■ Problems to work on ■
1. Decide whether each statement agrees with the baby-feeding tips. Answer yes or no for each, and quote the deciding words of the text.
(a) New foods are best introduced in the evening.
(b) A bit of ghee can raise the calorific value of a baby's food.
(c) What a baby eats in one day matters more than what it eats over a week.
2. Continue the baby-feeding tips, starting right after the last tip.

■ Page excerpt ■
+ + + + +

What to feed for my baby?
Natural, homemade food is always best for baby. Though infant cereals and baby food are also nutritious, it is better to gradually introduce baby to the real homemade food. Once your baby starts solids, you will find yourself trying to include a variety of foods into your baby’s diet. Here are some tips to make your baby’s meal time a pleasant experience for both of you.
- When introducing a new food, do so late in the morning as it will give you time to watch out for any allergic reactions. Ensure a calm environment during feeding times, and if possible Sit baby in a chair
- Remember to start one new food at a time
- Try out a combination of just two vegetables, as it will be easier to keep a track if your baby is allergic to some vegetable. It also makes digestion easier
- You may want to add a bit of ghee to your baby’s food to increase the calorific value.
- Allow plenty of time for eating, especially at first. Rushing or forcing your baby could lead to problems. Go at your baby’s pace and stop when your baby shows you they have had enough.
- Most babies know when they are full up, so don’t make them finish a portion when they don’t want to. Smaller, more frequent meals and healthier snacks will suit them better when they are young. Don’t worry if your baby hasn’t eaten much in a meal or a day, what they eat over a week is more important.
- Babies like to choose for themselves and sometimes take their time getting used to different foods so offer a small amount, lots of times to let them gradually get used to new foods.

+ + + + +

■ Supplied records ■
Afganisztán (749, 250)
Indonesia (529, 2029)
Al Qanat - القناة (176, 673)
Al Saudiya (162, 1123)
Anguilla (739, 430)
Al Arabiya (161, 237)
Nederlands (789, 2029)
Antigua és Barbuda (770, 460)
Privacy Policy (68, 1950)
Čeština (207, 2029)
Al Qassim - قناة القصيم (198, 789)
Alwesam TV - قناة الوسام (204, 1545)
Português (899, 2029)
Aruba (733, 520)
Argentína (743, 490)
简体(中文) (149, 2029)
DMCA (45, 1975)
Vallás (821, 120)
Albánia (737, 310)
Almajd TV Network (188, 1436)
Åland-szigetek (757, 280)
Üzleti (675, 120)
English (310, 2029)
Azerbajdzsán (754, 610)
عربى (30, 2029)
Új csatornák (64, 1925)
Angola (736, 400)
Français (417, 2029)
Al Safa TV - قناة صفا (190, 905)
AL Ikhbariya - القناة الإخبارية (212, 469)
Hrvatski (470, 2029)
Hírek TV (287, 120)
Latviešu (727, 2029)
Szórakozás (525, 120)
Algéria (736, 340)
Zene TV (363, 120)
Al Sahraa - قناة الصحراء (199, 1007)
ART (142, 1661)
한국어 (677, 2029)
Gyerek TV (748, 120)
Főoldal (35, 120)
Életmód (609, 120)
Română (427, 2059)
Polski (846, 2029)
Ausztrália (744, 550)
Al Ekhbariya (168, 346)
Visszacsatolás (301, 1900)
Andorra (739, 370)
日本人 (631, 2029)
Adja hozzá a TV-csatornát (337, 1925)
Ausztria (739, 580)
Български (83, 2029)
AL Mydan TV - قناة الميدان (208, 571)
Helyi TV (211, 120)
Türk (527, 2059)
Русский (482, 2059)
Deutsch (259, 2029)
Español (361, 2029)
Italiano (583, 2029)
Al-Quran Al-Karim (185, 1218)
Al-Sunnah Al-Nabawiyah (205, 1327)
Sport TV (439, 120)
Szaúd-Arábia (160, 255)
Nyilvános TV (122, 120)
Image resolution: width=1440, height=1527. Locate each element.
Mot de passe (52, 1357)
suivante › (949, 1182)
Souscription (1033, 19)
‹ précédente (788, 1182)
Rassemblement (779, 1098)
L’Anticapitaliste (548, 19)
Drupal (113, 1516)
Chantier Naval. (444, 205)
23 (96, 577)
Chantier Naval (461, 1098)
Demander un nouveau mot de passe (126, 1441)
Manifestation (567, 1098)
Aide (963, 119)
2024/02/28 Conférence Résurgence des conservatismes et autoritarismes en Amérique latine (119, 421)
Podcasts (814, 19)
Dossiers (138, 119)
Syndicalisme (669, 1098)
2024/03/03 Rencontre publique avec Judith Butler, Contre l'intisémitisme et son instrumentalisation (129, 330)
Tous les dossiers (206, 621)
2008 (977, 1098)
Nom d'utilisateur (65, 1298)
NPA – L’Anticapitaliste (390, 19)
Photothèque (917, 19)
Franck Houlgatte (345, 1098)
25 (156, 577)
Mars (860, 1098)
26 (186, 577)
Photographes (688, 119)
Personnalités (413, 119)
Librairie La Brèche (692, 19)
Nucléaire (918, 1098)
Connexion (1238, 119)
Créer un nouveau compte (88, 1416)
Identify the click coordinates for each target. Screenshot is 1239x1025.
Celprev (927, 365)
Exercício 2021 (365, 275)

+ + + + +

■ Answers in order ■
1.
(a) No: "When introducing a new food, do so late in the morning"
(b) Yes: "You may want to add a bit of ghee to your baby’s food to increase the calorific value."
(c) No: "what they eat over a week is more important."

2.
Some Useful healthy Tips When Weaning
- Your baby must be supervised when eating
- Feed suitable textures according to your baby’s capabilities
- Avoid nuts, raw carrots, hard sweets and grapes as they might cause choking
- Cook thoroughly and make sure there are no bones when giving chicken, meat or fish
- Always wash your hands before handling your baby’s food
- Separate raw and cooked food
- All the vessels, bottles, spoons, katoris and other utensils are thoroughly washed in hot water before use
- When reheating food, always bring it to full boil
- Cover and refrigerate left overs promptly
- Discard unfinished food
Sample food itemsfor different ages
Upto 6 months – Only breast milk with Vit D3 Supplementation
Babies at this stage can have
- Fruits – A thin puree of fruits like apple, pears, peach juice can be started etc. All fruits in mashed form afterwards
- Cereals – Start with rice water, dal water and/or puree of rice and dal. As the baby grows these can be fed as porridge with formula/breast milk. You could consider using Jaggery to sweeten this porridge. Jaggery makes for a good sweetener and has iron.
- Boiled egg, chicken puree, fish, ghee, can be included as the baby starts accepting more feeds
- Vegetables – Non-gas forming vegetables like carrots, sweet potatoes, well boiled green peas and French beans in a thin puree.
Approximately 8 to 12 spoons along with 500 – 600ml breast milk, or formula milk.This is only a rough guide and individual babies may differ
9 to 12 months – Babies at this stage can have all of the above items and
Almost adult food- This is the phase where we introduce the little one to adult food! At this time, grains can stop being powdered to be given and can start on soft khichidi, rotis in milk and curds, etc.
How much to feed – Approximately 100g-200 per feed, 6-7 feeds a day and milk(Breast/formula) as extra. As the baby gets older you can stick to three main meals and three inbetween snacks(midmorning, evening and bedtime)
We can always aim to give fresh, seasonal and home cooked foods. If you feel your baby has not taken well to a particular food item, wait for 10 days before trying it again. If your baby dislikes a particular food respect his wishes and you may try to avoid that.